You walked into your fruit guy this week, asked for a dozen Alphonso, and watched him say ₹2,000 like it was the weather report. You didn’t argue. You didn’t even bargain. You quietly bought four mangoes for ₹700 and walked out wondering when exactly hapus became a luxury good. Reuters broke the story this morning: it kind of is. India’s most loved fruit just had its worst season on record — and not because of anything you can fix at the till.

Here’s what actually happened to your mango.

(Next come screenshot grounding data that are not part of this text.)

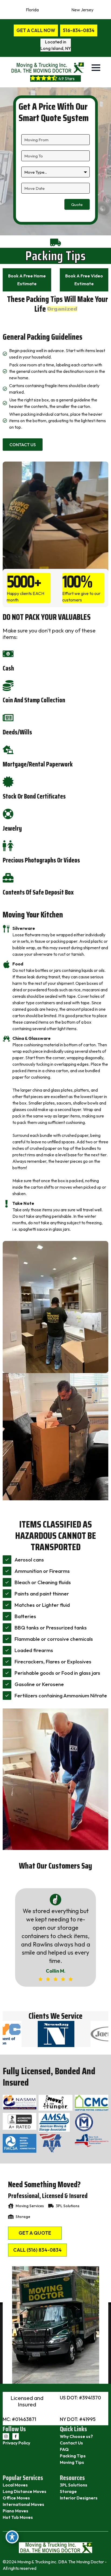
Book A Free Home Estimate (27, 279)
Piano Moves (15, 2510)
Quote (77, 204)
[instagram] (6, 2436)
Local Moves (15, 2485)
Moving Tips (72, 2462)
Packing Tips (73, 2455)
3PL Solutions (73, 2485)
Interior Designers (79, 2498)
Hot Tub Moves (18, 2517)
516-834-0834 (79, 30)
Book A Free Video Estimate (84, 279)
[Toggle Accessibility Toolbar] (12, 2536)
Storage (68, 2491)
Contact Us (71, 2443)
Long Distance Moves (24, 2491)
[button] (42, 1999)
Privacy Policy (16, 2443)
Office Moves (16, 2498)
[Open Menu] (96, 67)
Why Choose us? (76, 2436)
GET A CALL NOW (35, 30)
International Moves (23, 2504)
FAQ (64, 2449)
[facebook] (15, 2436)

85% of the Crop Is Just… Gone

A government-backed survey reviewed by Reuters today pegs crop losses in Devgad — the Alphonso heartland — at 85 to 90 percent. Eighty-five. The Times of India says total Konkan output may touch barely 15% of normal. The Week and ThePrint have been reporting the same number for two months. Today Reuters made it official, with on-ground confirmation and farmer interviews.

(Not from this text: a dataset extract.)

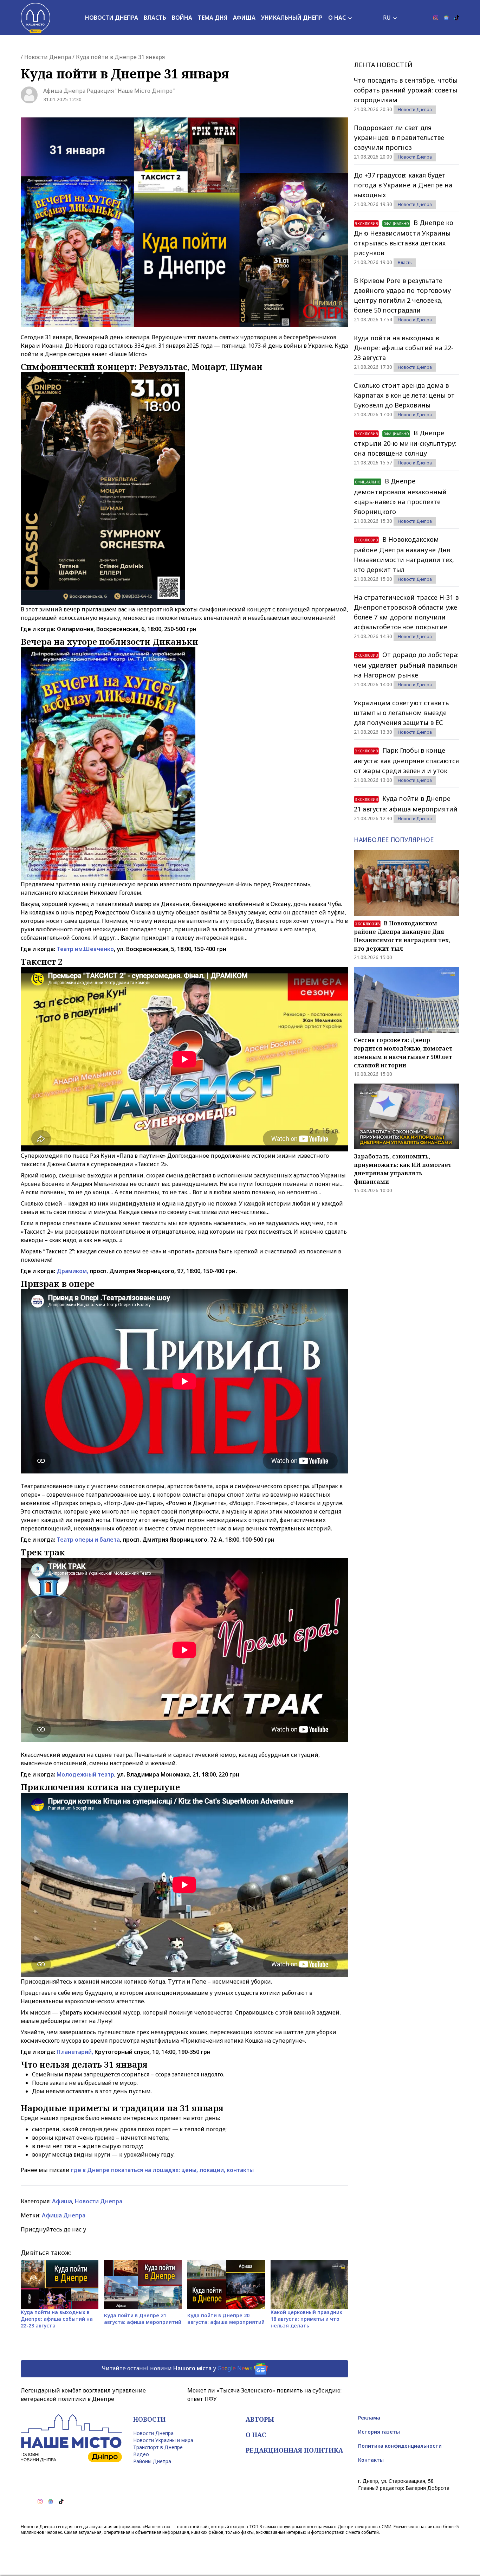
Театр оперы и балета (88, 1539)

The math is brutal. India produced 28 million metric tons of mangoes last year. The whole crop was worth $2.3 billion. The Alphonso slice — the GI-tagged stuff that legally can only come from the Ratnagiri-Devgad-Sindhudurg belt — is the most expensive part of that pie. And most of that pie isn’t arriving this year.

So why is it gone? Two reasons, neither subtle.

Climate First, Then a War

Devgad’s government agriculture officer told Reuters that sharp day-night temperature swings in December-January wrecked the flowering. Then April-May arrived hotter than usual — the same heatwave that put 19 of the world’s 20 hottest cities in India — and spoiled whatever fruit had set. A Super El Nino was officially declared this month, which means 2027 might not be kinder either.

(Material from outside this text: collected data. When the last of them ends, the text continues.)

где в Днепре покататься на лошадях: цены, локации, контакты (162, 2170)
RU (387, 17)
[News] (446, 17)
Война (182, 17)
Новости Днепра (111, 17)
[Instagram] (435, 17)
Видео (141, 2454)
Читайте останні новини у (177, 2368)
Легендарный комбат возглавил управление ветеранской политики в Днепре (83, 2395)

The cruel irony? The few mangoes that did make it are actually sweeter than usual. Dry weather pushes Brix levels up. You’re paying double for a smaller, sweeter, harder-to-find mango.

Then came the second hit. The same Iran war that’s been messing with petrol bills and Diet Coke more than doubled freight charges for mango exporters. And yes, it’s the same Iran war driving up your petrol and your grocery bill — now it’s coming for your mangoes too. One exporter, Shreevali Agro, cut shipments by nearly 40%. A carton manufacturer in Malvan is sitting on 100,000 unsold boxes. Packaging alone is up 30-40%.

Which brings us to the part nobody wants to say out loud.

The Farmer Got Crushed Harder Than You

You’re paying ₹2,000 a dozen and feeling robbed. The farmer growing them? Indian Express reported Konkan cultivators are now getting barely ₹220 per tree this season. A tree that should pay them thousands. That ₹2,000 isn’t reaching them — it’s plugging the gap left by 85% missing fruit, freight that doubled, and cartons that cost 40% more.

Komal Walke, a 26-year-old farmer in Devgad, told Reuters she’s now sourcing from bigger farms just to fill her own orders. That’s not a bad season. That’s a market collapse with a smile painted on.

So what do you actually do?

What to Buy, and When This Ends

Three honest options. Kesar is your best Alphonso substitute — Gujarat had a better season, the fruit is pulpy, sweet, and still hovering around ₹400-600 a dozen. Totapuri is everywhere, only 15-20% pricier than last year, nowhere near hapus territory. If you’re set on Alphonso, the season is brutally short — first to last week of May. Buy now or wait till 2027 and pray for a kinder El Nino.

For aamras households: India exported $80 million of mango pulp last year. Domestic pulp will be tighter and pricier this season too. The canned stuff on shelves now is still mostly priced at last year’s rates. You know what to do.

Online sellers are no escape either. alphonsomango.in is already listing dozens starting at ₹2,249. Zepto and BigBasket are tracking the same curve. The ₹500 dozen you paid in 2024? That was the last cheap summer.

The King Is Still the King — Just Crowdfunded Now

A year ago, Alphonso was the splurge you made once a season, took a photo of, dropped in the group chat, and forgot about. This year it’s a financial decision. The fruit didn’t change. The planet around it did. And the bill that landed on your kitchen table is the same bill landing on Devgad’s farmers — just in different currency.

Eat them slowly this summer. Each one cost more than you know.